Department of Medical Oncology, Yale Cancer Center, Yale Medical School, New Haven, CT 06520, USA.
Leuk Lymphoma. 2013 Jul;54(7):1373-9. doi: 10.3109/10428194.2012.742521. Epub 2013 Jan 29.
This phase II study to determine the safety and efficacy of denileukin diftitox (DD) and cyclophosphamide, doxorubicin, vincristine and prednisone (CHOP) enrolled patients with newly diagnosed peripheral T-cell lymphoma (PTCL). Forty-nine received DD 18 μg/kg/day (days 1, 2) with CHOP (day 3) every 21 days for ≤ 6-8 cycles. Intent-to-treat (ITT) and safety populations comprised all patients. In the ITT population, the overall response rate was 65%, median duration of response was 30 months and median progression-free survival was 12 months. Median overall survival was not attained at the end of the study, and the overall survival rate was 63.3%. The two most frequent treatment-related adverse events (AEs) were fatigue and nausea. Most frequent AEs ≥ grade 3 within the hematologic system were lymphopenia (24.5%), neutropenia (20.4%) and leukopenia (18.4%). Three treatment-related deaths occurred. DD plus CHOP was well tolerated, and progression-free and overall survival improved versus historical comparison with CHOP alone.
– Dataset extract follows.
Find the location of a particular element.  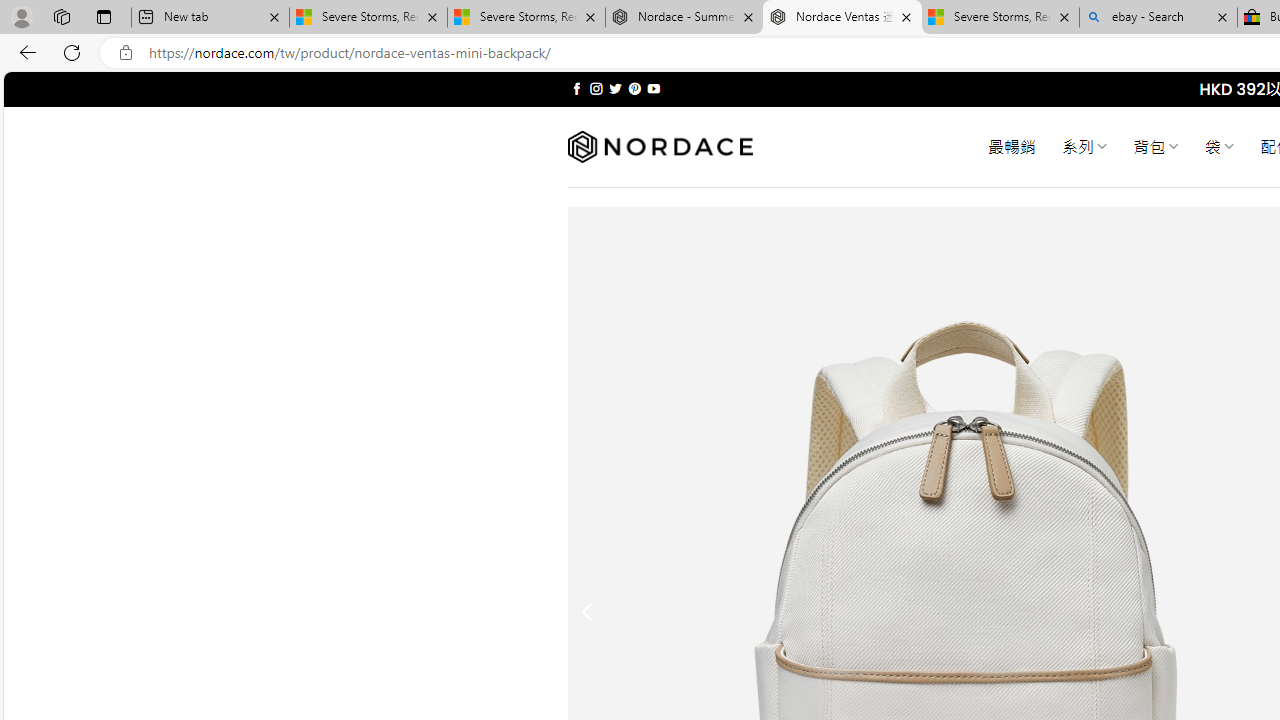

Confirmation in larger trials is warranted.
这项旨在确定 denileukin diftitox(DD)联合环磷酰胺、多柔比星、长春新碱和泼尼松(CHOP)方案治疗新诊断的外周 T 细胞淋巴瘤(PTCL)患者的安全性和疗效的 II 期研究纳入了 49 例患者。患者接受 DD 18μg/kg/日(第 1、2 天)联合 CHOP(第 3 天),每 21 天为 1 个周期,最多 6-8 个周期。意向治疗(ITT)人群和安全性人群均包含所有患者。在 ITT 人群中,总体缓解率为 65%,缓解持续时间的中位数为 30 个月,无进展生存期的中位数为 12 个月。研究结束时未达到中位总生存期,总生存率为 63.3%。最常见的两种与治疗相关的不良事件(AE)是疲劳和恶心。最常见的≥3 级血液系统相关 AE 是淋巴细胞减少症(24.5%)、中性粒细胞减少症(20.4%)和白细胞减少症(18.4%)。有 3 例与治疗相关的死亡。DD 联合 CHOP 方案耐受性良好,与单独使用 CHOP 相比,无进展生存期和总生存期均得到改善。需要更大规模的试验来证实。